** START OF DATA FOR THIS TASK **

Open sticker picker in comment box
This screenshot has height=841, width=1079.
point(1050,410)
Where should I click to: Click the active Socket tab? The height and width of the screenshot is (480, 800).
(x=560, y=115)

** END OF DATA FOR THIS TASK **

## REQUIREMENTS
Please identify every line of the listing above that contains the string "screenshot", with case counting, and copy each of those lines.

## SOLUTION
This screenshot has height=841, width=1079.
Where should I click to: Click the active Socket tab? The height and width of the screenshot is (480, 800).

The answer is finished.